I present a use case of a beam modeled in Ansys where the goal is to reduce the variability of an output. The model here is a simple beam subjected to a central force and with limited displacements at the extremity as boundary conditions.

The coupling with Ansys is described in detail in this Persalys news. I will focus the analysis only on the deviation output coming from the 1st block and I changed the parameter names in Persalys for the sake of an easier understanding. The parameters inputs and outputs are shown in the figure below.

In Ansys:

In Persalys:

All inputs are defined as Normal random variable with a coefficient of variation of 10%.


First I create of design of experiment LHS of size 100 and I evaluate the points with the coupling model. And then I obtain the table of the inputs and outputs as shown below:

If if look at the summary, I can see that the computing time was more than 9000 s being about 2h30 and also that my deviation has a great coefficient of variation, around 45%. I would like to reduce this variability by reducing the variability of some influential inputs.


In order to find on which inputs I must focus on, let’s have a look on the plot matrix in the rank space (with the relevant variables selected). It shows that the variability of the computed deviation (disp\_P5) seems to mainly come from the height h\_P11 and the length L\_P9 which is confirmed by the Spearman correlation values in the dependence tab.

So now it seems that if I reduce the variability of these 2 inputs, I will reduce the variability of my deviation but I want to estimate what will be this new variability. To do that, I will first create a metamodel using the computed design of experiments. Here I build a sparse polynomial chaos model of degree 3 and I obtain a nice curve fitting graph and a R2 > 0.999 and a Q2 > 0.98, so I am confident to use it as a surrogate model for other analyses.
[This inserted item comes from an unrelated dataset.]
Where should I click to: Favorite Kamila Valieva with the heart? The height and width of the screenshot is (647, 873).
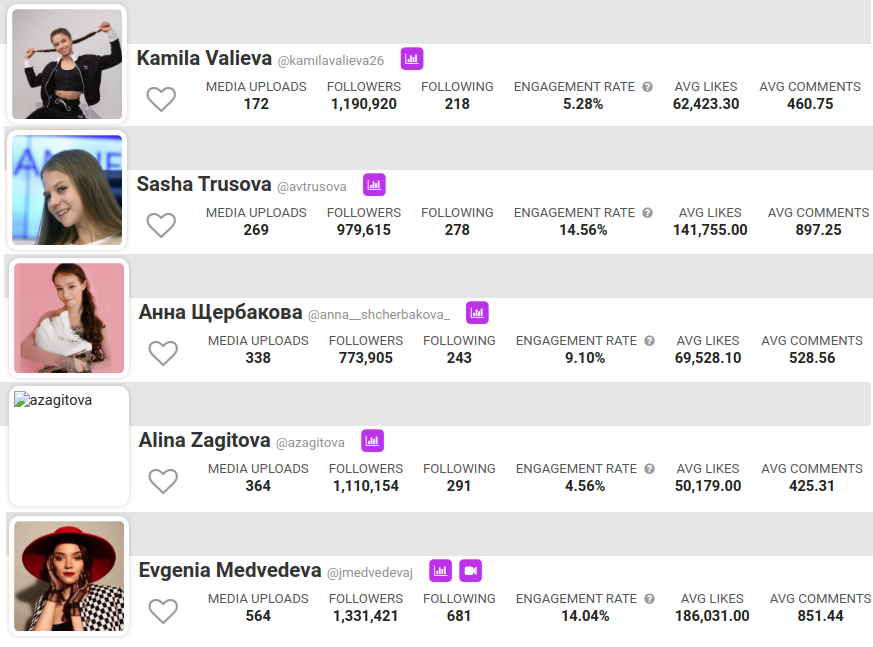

As I chose the polynomial chaos, I automatically get the Sobol Indices (global sensitivity indices) which confirms that the variability of h\_P11 and L\_P9 are responsible of more than 80% of the deviation variability.

I can now export this metamodel as a real model.


Now I will change the variability of these to inputs in the probabilistic model of the metamodel, dividing by 2 their standard deviation: \sigma_{L\_P9} = 0.6 / 2 and \sigma_{h\_P11} = 0.04 / 2.
I can then run a central tendency analysis with Monte Carlo really quickly because I use the metamodel. I did more than 900 calls in less than 1s and now I see that the coefficient of variation of the deviation is reduced to 30%, hence reducing also the risk of failure of the beam when exceeding an ultimate tensile strength.



Hi Antoine,

The use case is interesting: thank you for sharing it!

I would suggest to edit the dialog boxes and to add a red circle to the coefficient of variation so that we can better see where the information you discuss is presented.

One of the critical components here is the metamodel. It may happen that the quality of the result can be improved or decreased using a different polynomial degree. What happens in this case if you use a higher polynomial degree, say 4 or 5? I would expect that the quality increase when the polynomial degree increases, up to a point where the model selection method does not select any new function in the basis.

I often look at the part of variance involved in the polynomial chaos result. This is presented in the “Results” tab of the PCE:

The table provides a detailed sensitivity analysis. Moreover, we can see which variables are involved and which is the polynomial degree associated with each variable. This may help to see if the polynomial degree was correctly chosen, neither too small, nor too large. For example, if you select a polynomial degree equal to 3 and that the sparse PCE involves polynomials of degree 3, then I would suggest to increase the polynomial degree because it may improve the quality.